I know there is really easy to do this with measure theory, but I want to see if this method works as well. I will write an answer for $f+g$ using measures.
Write up 1: Denote $D_f, D_g$ to be the set of all discontinuities of $f$ and $g$. $f+g$ can only be integrable if and only if $D_f \cap D_g$ has measure zero, but without any loss of generality, we also have $D_f \cap D_g \subset D_f$, the set on the left has measure zero. So $f+g$ is Riemann integrable.

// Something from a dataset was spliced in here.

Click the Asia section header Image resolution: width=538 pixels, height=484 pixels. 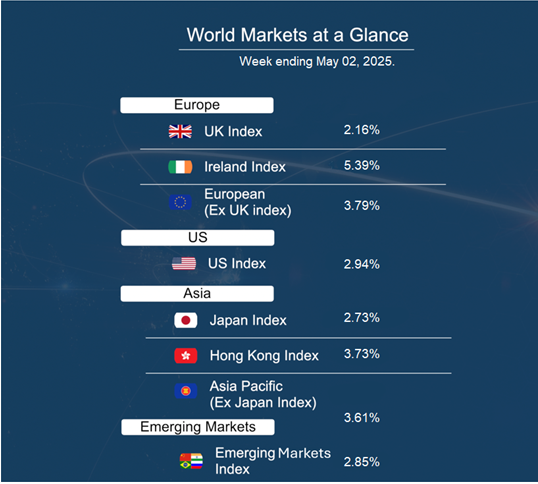click(x=197, y=294)
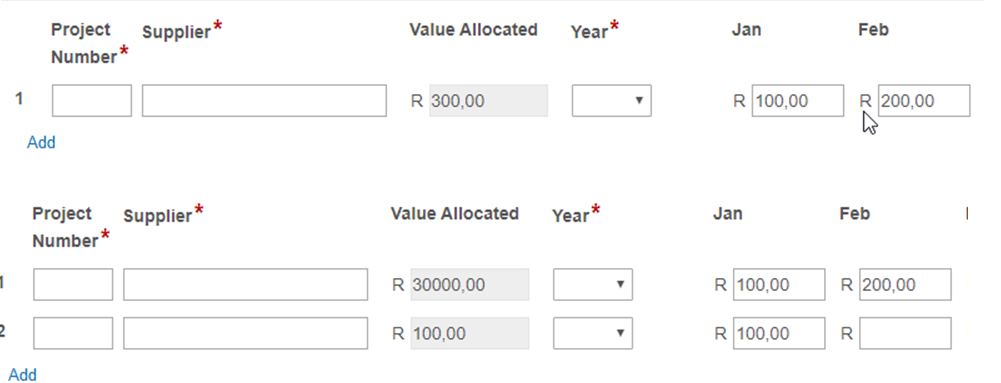Focus Project Number in the bottom form's first row
Screen dimensions: 1001x383
(x=73, y=285)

Okay this one is the longer one.
Write up 2: As $f$ and $g$ are integrable, there are partitions $P_f$ and $P_g$ such that $$U(f,P_f) – L(f,P_f) < \epsilon/2,$$
$$U(g,P_g) – L(g,P_g) < \epsilon/2.$$
Now we begin the estimation starting with $$L(f,P)L(g,P) \leq L(fg,P),$$ and $$U(f,P)U(g,P) \geq U(fg, P).$$
Therefore if we let $P \supset P_f \cup P_g$ then we get,\begin{align}
U(fg,P) – L(fg,P) &\leq U(f,P)U(g,P) – L(f,P)U(g,P) + L(f,P)U(g,P) – L(f,P)L(g,P) \\
&=U(g,P)[U(f,P) – L(f,P)] + L(f,P)[U(g,P) – L(g,P)]\\
&\leq \epsilon/2[U(g,P) + L(f,P)]\\
&\leq \epsilon/2[ U(g,P) + \sup \{L(f,P) \}]
\end{align}
I am stuck with the last step, I am not sure how to bound $U(g,P)$. May I get some pointers?

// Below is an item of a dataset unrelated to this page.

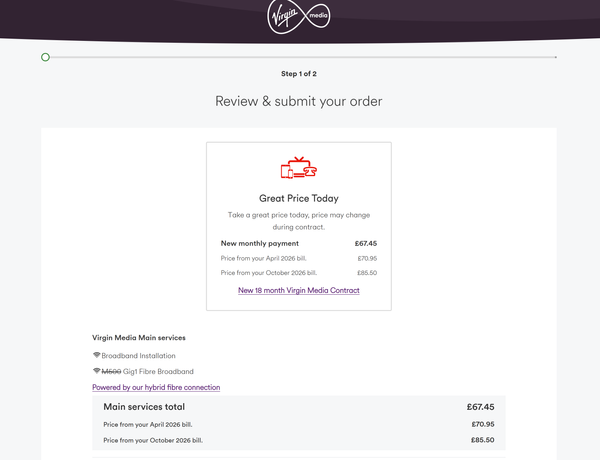Click the end dot of the progress bar
The height and width of the screenshot is (460, 600).
[x=556, y=57]
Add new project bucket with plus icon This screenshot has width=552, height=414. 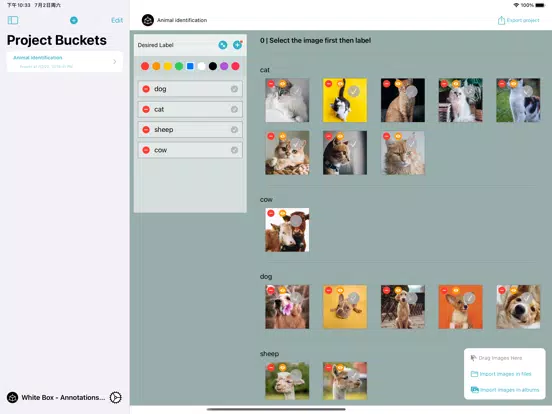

My futile idea is that I can do the following bound $U(g,P) < \epsilon/2 + L(g,P) < \epsilon/2 + \sup \{L(g,P) \}$
note: I know for $fg$, there is another short proof with $4fg = (f+g)^2 – (f – g)^2.$ I am not seeking that one either.
Best Answer
One of your inequalities is not true: $$ L(f,P)L(g,P) \le L(fg,P). $$ If $P$ is a partition of $[0,2]$, and $f$, $g$ are constant and equal to $1$ on $[0,2]$, then $$ 2*2=L(f,P)L(g,P)\not\le L(fg,P)=2. $$ Alternative Method: You have shown that $f+g$ is Riemann integrable because $f$ and $g$ are. One property you have failed to use is that Riemann integrable functions $f$, $g$ on $[a,b]$ are necessarily bounded in absolute value on $[a,b]$. Because of this, it is possible to reduce to the case where $f \ge 0$ and $g \ge 0$ by adding a constant $L$ to both $f$ and $g$: $$ fg = (f+L)(g+L)-L(f+g)-L^{2}. $$ So, without loss of generality, assume $0 \le f \le K$, $0 \le g \le K$ on the interval of integration for some constant $K$. If $h_{m}$ denotes the greatest lower bound of $h$ on an interval $I$ and $h_{M}$ denotes the least upper bound of $h$ on $I$, then $$ \begin{align} (fg)_{M}-(fg)_{m} & \le f_{M}g_{M}-f_{m}g_{m} \\ & =(f_{M}-f_{m})g_{M}+f_{m}(g_{M}-g_{m}) \\ & \le K(f_{M}-f_{m})+K(g_{M}-g_{m}). \end{align} $$ Therefore, $$ U(fg,P)-L(fg,P) \le K(U(f,P)-L(f,P))+K(U(g,P)-L(g,P)). $$ The right side tends to $0$ as $\|P\|\rightarrow 0$ because $f$ and $g$ are Riemann integrable. So, the left side also tends to $0$ as $\|P\|\rightarrow 0$.